Oscar Julián Ruíz fue quizás la pila más baja en el partido. Con faltas compradas, amarillas inventadas y decisiones discutidas, se hizo, por momentos, protagonista de un juego que él sólo debía dirigir, mas no eclipsar con sus fallas. Aunque, obviamente, la mala actuación del referee cafetero no justifica en absoluto la derrota peruana.

Increíblemente Leao Butrón fue mi gran decepción de esta tarde noche; no por haber tenido un mal desempeño como arquero (en los goles no tuvo nada que hacer) sino por no haber hecho hervir su sangre como debe ser en este tipo de partidos. Parecía, por momentos, estar jugando un partido de práctica entre la San Martín y el América Cochahuayco. Demoraba en los saques, parecía hacer tiempo, y además de todo ello, no pude ver ningún saque de meta suyo que no terminara en la cabeza, pecho o pies de algún jugador chileno. En cuanto al resto de peruanos vi una conciencia de triunfo (o de empate) que no vi contra Paraguay, y por eso pienso que se mejoró. Léase bien: para mí, Perú mejoró. Lo que no quiere decir que ande bien y que estemos listos para clasificar a Sudáfrica.

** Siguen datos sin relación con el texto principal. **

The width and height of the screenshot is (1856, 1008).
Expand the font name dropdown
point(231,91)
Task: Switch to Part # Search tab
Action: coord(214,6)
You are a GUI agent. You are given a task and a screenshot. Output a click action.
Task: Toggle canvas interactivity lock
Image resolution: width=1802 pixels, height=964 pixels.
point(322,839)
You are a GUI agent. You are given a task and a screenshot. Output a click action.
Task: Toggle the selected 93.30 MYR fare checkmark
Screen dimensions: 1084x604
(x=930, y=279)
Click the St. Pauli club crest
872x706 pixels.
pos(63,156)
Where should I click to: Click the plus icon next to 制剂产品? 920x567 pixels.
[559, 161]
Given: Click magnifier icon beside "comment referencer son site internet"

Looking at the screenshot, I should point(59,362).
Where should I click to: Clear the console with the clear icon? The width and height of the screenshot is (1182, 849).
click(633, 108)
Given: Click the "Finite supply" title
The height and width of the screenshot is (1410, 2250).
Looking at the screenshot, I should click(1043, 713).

Hay un camino largo que la selección peruana deberá seguir para lograr una, al menos ahora, lejana (lejanísima) clasificación. Y en ese camino habrá más de una guerra en cancha. Los lamentos sirven de poco cuando nada se aprende de las experiencias vividas. El “Chemo” (al que no le encuentro mayores responsabilidades que las habituales en esta derrota) tendrá que trabajar más de la cuenta con este grupo de jugadores que quieren formar un equipo. Sí, hoy vi sus ganas de ser equipo, y dentro de todo lo que significa perder contra el rival “de siempre”, eso es lo más positivo, o quizás lo único, que podría resaltar.

Las ganas están, ahora a mejorar para que los hinchas dejen de comer ganas, y comiencen a degustar triunfos.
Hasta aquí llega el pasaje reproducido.